At all times a fully detailed netlist of each RTL partition is available and is used to accurately time the design. This is the first breakthrough technology.

Next, to optimize the design and meet the design constraints, rather than starting to directly operate on these gates, the original RTL partitions are re-synthesized given their current physical and timing constraints. This fast constraint driven synthesis of RTL directly to library cells is the second breakthrough technology.

On top of that the RTL partitions themselves will get merged, repartitioned and replaced in order to meet timing constraints and reduce any congestion. In a final refine step all gates get a legal placement. Since the final placement already avoids excessive routing congestion, it should not subsequently get badly perturbed by the place and route tool.

The design and the placement are all fed forward to the place and route tool. The placement is so self-consistent that the place and route tool runs faster than normal, another productivity gain, and the timing resulting from the final detailed routing with all the parasitics included will be very close to the predictions from the front end.

The third breakthrough technology that powers RealTime Designer is the extremely efficient memory representation, which allows enormous designs to be handled with just a modest memory footprint.




Qualitative change

Being able to synthesize entire chips in a matter of a few hours, as opposed to taking days to synthesize the chip in separate blocks, is more than just a straightforward increase in productivity, it lets the designer focus on the design and not the limitations of the design tool.

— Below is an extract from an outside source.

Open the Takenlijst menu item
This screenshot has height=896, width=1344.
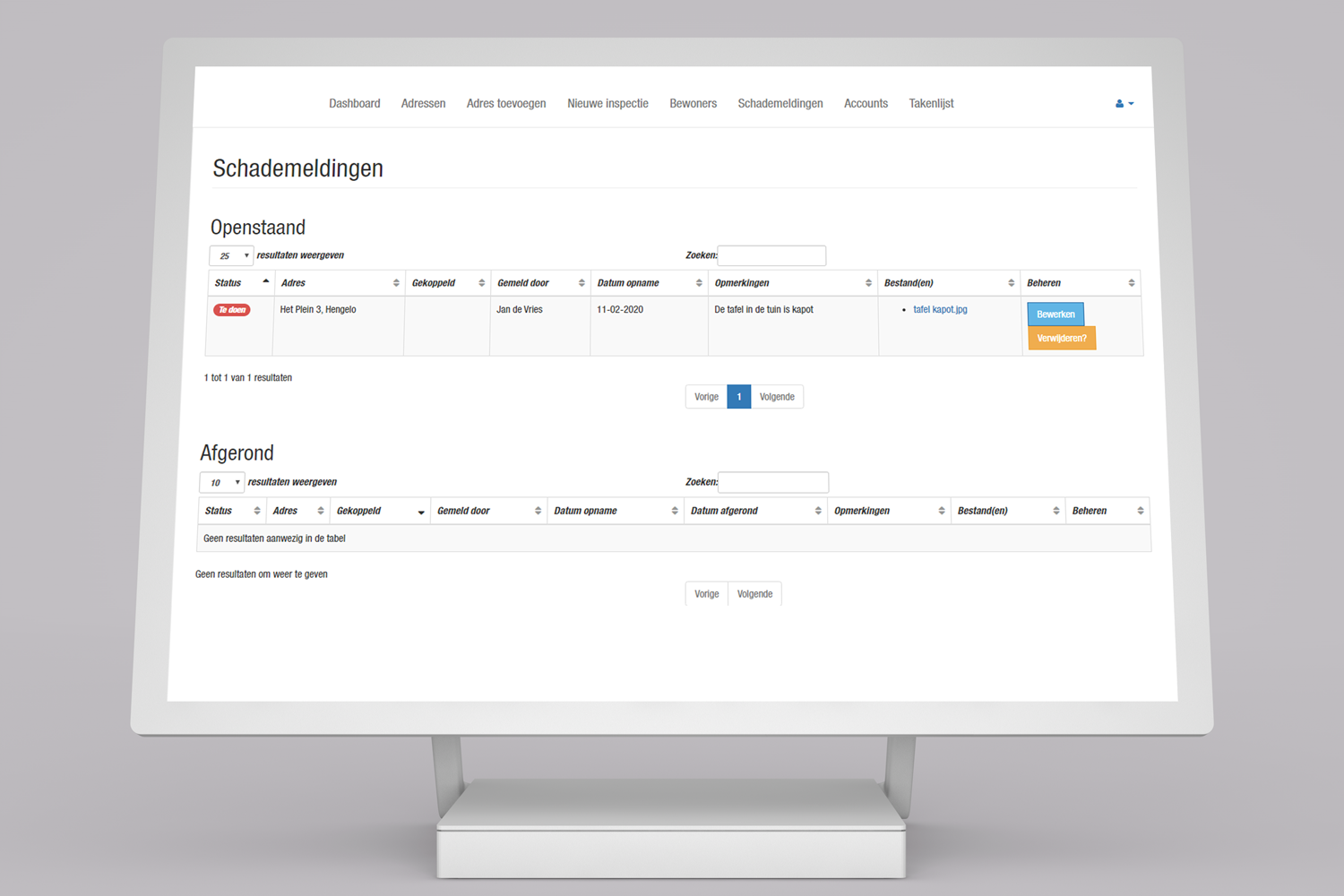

Breaking the design into blocks that don’t correspond to the physical hierarchy is a recipe for trouble. It is very difficult to get a good partition, and hard to budget time constraints across the blocks and their associated multiple synthesis runs. Worse, the problems don’t really show up until after place and route, when the blocks that were separated only due to tool limitations must be put back together into blocks that match the physical hierarchy. Even with a physical hierarchy, it is better to synthesize the design as a whole to avoid having to create time budgets for each block when there isn’t enough information to do so well.

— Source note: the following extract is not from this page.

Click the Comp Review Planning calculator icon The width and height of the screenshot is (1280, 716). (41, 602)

The other major qualitative change is a result of the enormously faster run-times. Very fast run-times provide a sort of currency that can be used to purchase two things. The obvious one is to purchase a shorter design schedule. Often, however, this will not be possible since the master schedule will be driven by other considerations. If the master schedule cannot be changed then the faster run-times can be used to buy a better solution, allowing time to experiment with higher level architectural tradeoffs that a traditional methodology ensures must be cast in concrete at the very start of the design, and lived with even if they turn out to be suboptimal.

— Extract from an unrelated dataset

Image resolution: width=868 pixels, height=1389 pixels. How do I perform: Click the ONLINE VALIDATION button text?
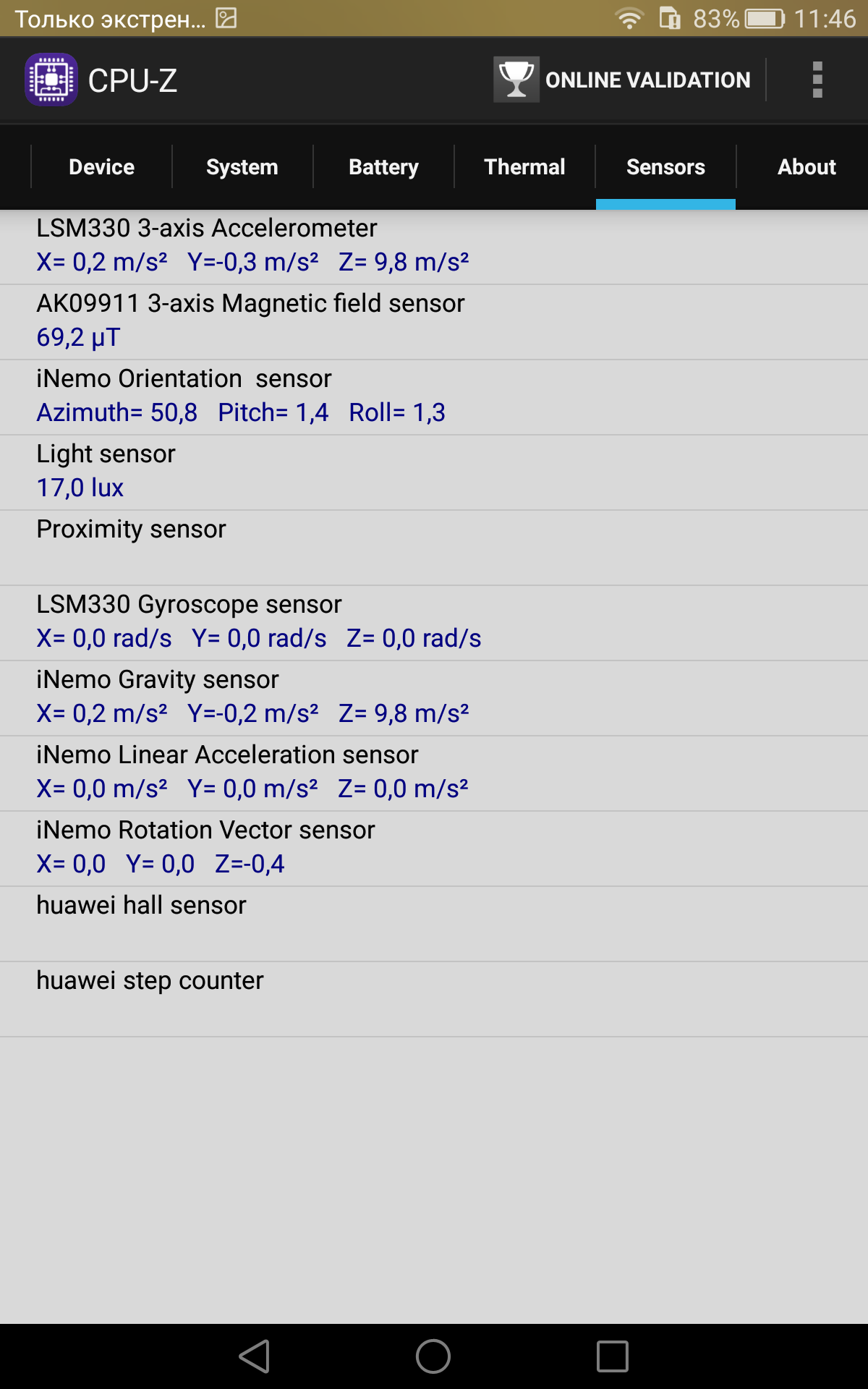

For designs using Electronic System Level (ESL) tools, Oasys RealTime Designer is the missing link in the methodology. ESL tools all have an extremely coarse view of implementation tradeoffs. Traditional synthesis is just too slow to use at this early point in the design cycle when fast iteration is important. Oasys RealTime Designer gives both speed and accuracy making ESL methodologies practical for a much wider range of design types.

Power


Modern designs don’t just need to meet timing budgets, they need to meet power budgets. Oasys RealTime Designer fully supports two major current approaches: multi-threshold libraries and automatic clock gating.
In the future, Oasys will provide full support for the CPF and UPF power standards with support for voltage islands, automatic insertion of level-shifters, isolators and so forth.